# DATA SECTION:
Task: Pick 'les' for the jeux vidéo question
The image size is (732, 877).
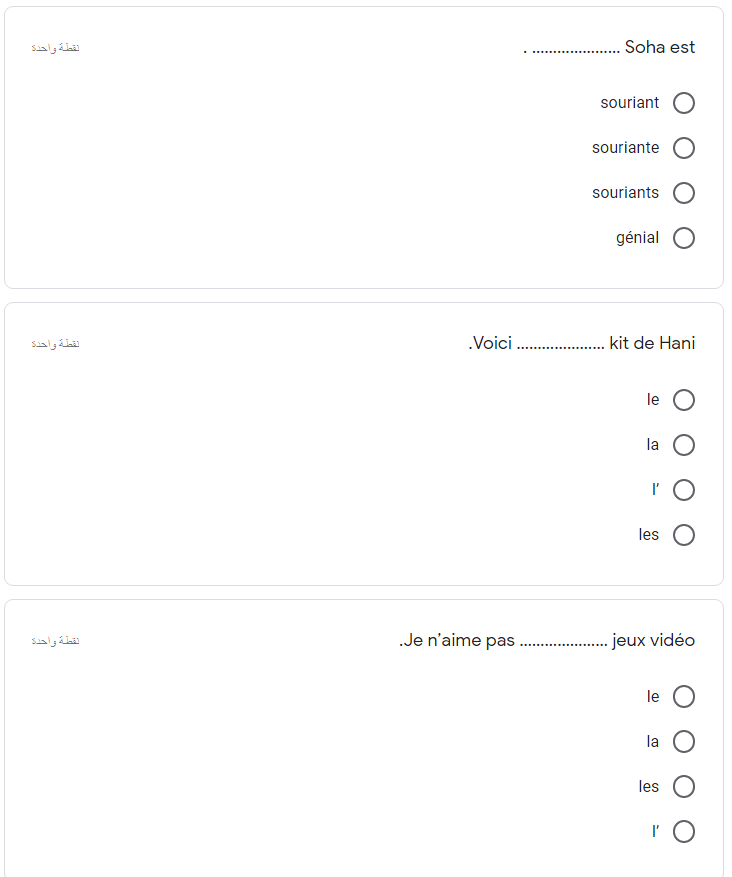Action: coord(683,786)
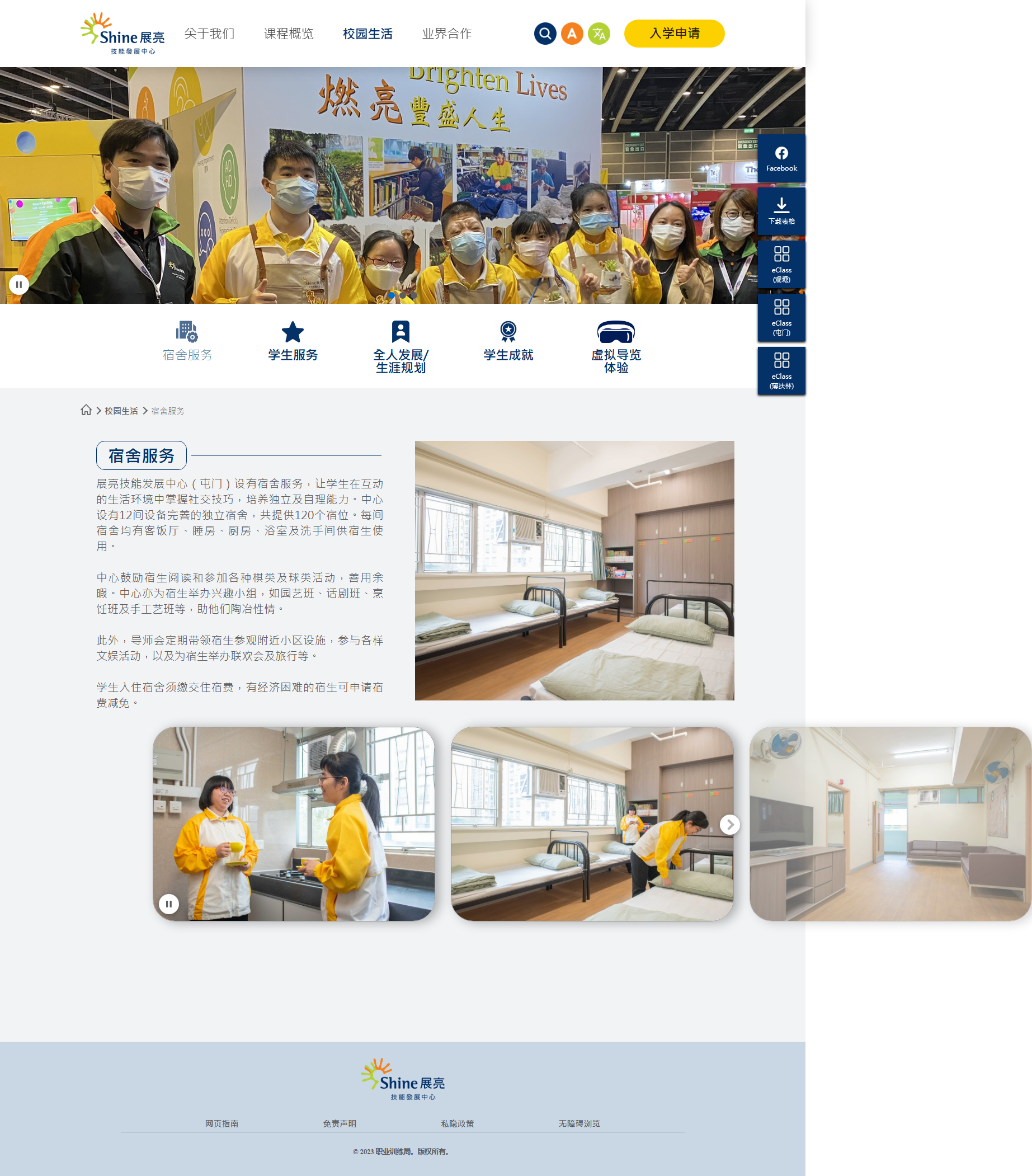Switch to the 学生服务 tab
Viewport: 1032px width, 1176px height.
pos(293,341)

# REQUIREMENT:
When repeating the listing, keep each line exact and exclude the pictures.

# YOUR RESPONSE:
Task: Pick 'les' for the jeux vidéo question
The image size is (732, 877).
Action: coord(683,786)
Switch to the 学生服务 tab
Viewport: 1032px width, 1176px height.
pos(293,341)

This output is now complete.